The app development market is being turned upside down by AI. With the release of Claude Opus 4.6, coding agents are a practical reality. As such, we have moved away from a world where software is constrained by engineering bandwidth to one where software is constrained by clarity of intent, access to systems, and the ability to operationalise change.
The headline shift is simple: building software is getting cheaper and faster, but making it work inside an enterprise remains hard. In this piece, we highlight what enterprises need to get right to build successful applications, and what opportunities founders can capitalise on to support enterprises along this journey.
Why now for enterprise AI-native app development?
Enterprises are not trying to build one new app – they are trying to build dozens.

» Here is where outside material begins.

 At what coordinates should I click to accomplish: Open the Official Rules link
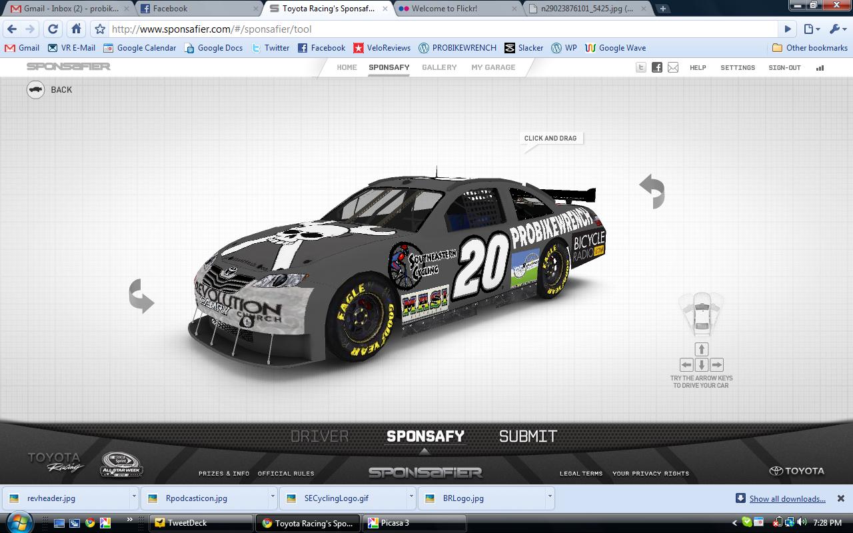click(286, 474)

In an Outsystems survey of 1,700 CIOs, 74% of organisations planned to build 10 or more apps in the next 12 months, and 45% planned to build 25 or more. That demand is not driven by vanity projects. It’s driven by workflow fragmentation, regulatory pressure and customer experience expectations – and the realisation that AI is only truly valuable when it is embedded into day-to-day operations.

At the same time, leaders are getting more ambitious about what software should do. “Vibe-coding” has made prototyping feel instant, and it’s changing expectations inside businesses. Leaders now want to move from prototype tools to production-grade systems that scale reliably, and from low-context tools that work out-of-the-box to high-context builders that understand a company’s unique processes.

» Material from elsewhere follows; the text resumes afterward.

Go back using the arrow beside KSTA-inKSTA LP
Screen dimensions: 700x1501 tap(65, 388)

The result is a new category forming: AI-powered software that generates tailored working products inside complex organisations.
What is at stake?
There is a large market opportunity here, and it is growing fast. We estimate that the market is at least $54b in the UK, Europe and the US, with strong demand across enterprise and midmarket companies. This demand also cuts across multiple sectors.

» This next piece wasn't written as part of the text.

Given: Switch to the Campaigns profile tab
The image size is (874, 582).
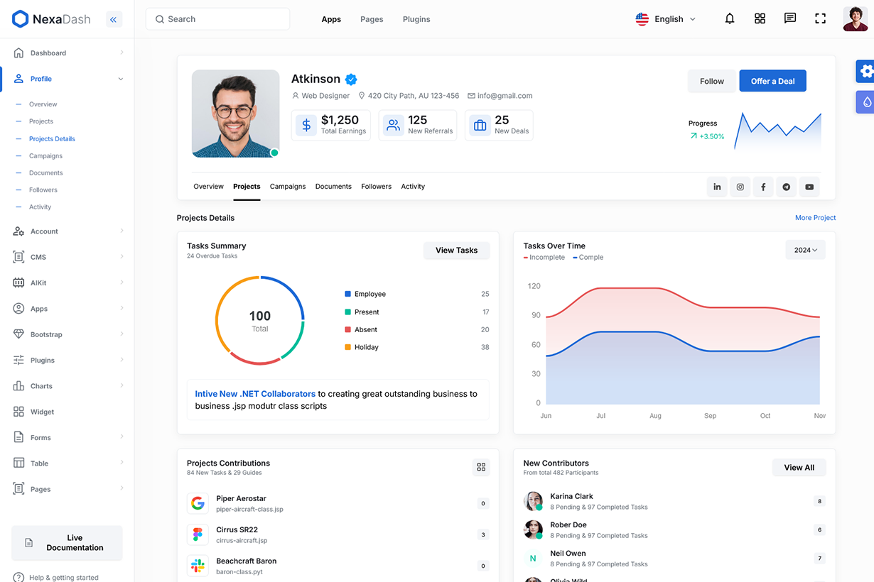Looking at the screenshot, I should (288, 187).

But the main prize isn’t the size of the addressable market – it is the share of enterprise change that can be captured when “software work” shifts from a specialist bottleneck to a repeatable operating capability. By compressing build cycles, enterprises can reduce costs, unlock more iteration, faster operational improvement, and new classes of internal products that were previously uneconomic.
The demand is real, but enterprises remain structurally under-resourced. They lack the talent and the capacity to translate business intent into production systems at speed. And, even when they can build, they run into the next wall: most of the value in enterprise AI is not generic. It is custom. CIOs increasingly view “custom AI” as the next big thing, and buyers are explicitly saying they need customisation to get value rather than buying narrow solution vendors that require endless extensions.
Why most pilots fail
The harsh truth is that a lot of enterprise AI never makes it past the pilot stage. As an MIT Ananda study points out, there is an unfortunate funnel where 60% of projects are investigated, 20% are piloted, and only 5% are successfully implemented. The reasons cited for this are telling: brittle workflows, lack of contextual learning, and misalignment with day-to-day operations. Even when knowledge workers use AI personally, they often describe it as unreliable inside enterprise systems.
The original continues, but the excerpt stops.